*TO BE DONE*: Repeat the data below word for word, leaving out the pictures.

*ITEMS*:
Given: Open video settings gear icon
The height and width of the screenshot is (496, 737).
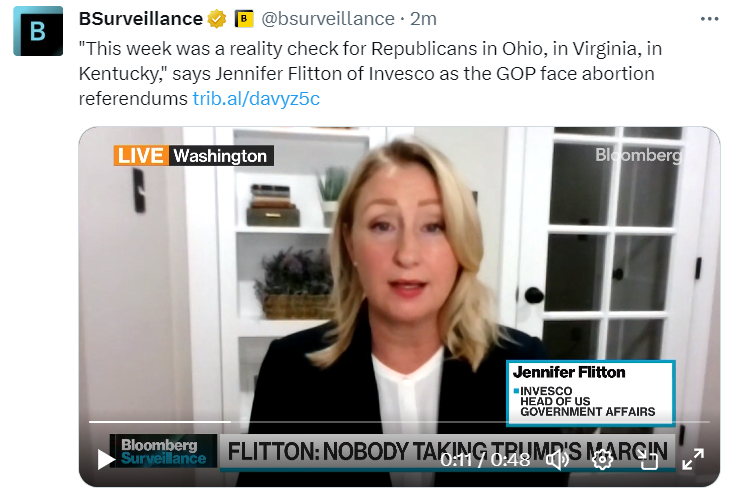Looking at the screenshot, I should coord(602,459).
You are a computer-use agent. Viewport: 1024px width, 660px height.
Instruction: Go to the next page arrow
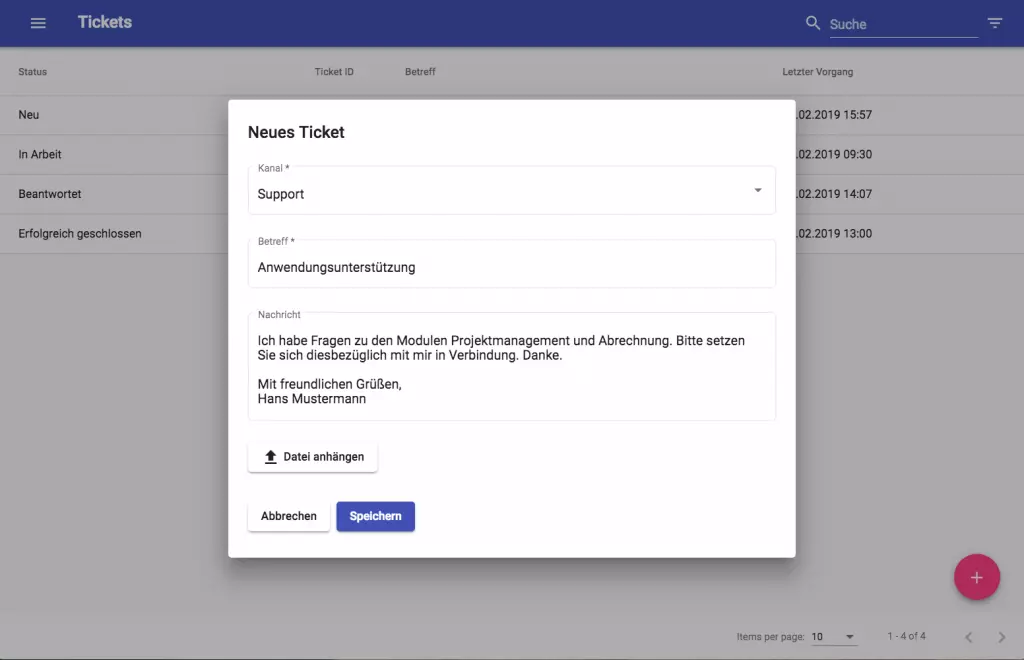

*WRITTEN RESPONSE*:
Given: Open video settings gear icon
The height and width of the screenshot is (496, 737).
Looking at the screenshot, I should coord(602,459).
You are a computer-use agent. Viewport: 1024px width, 660px height.
Instruction: Go to the next page arrow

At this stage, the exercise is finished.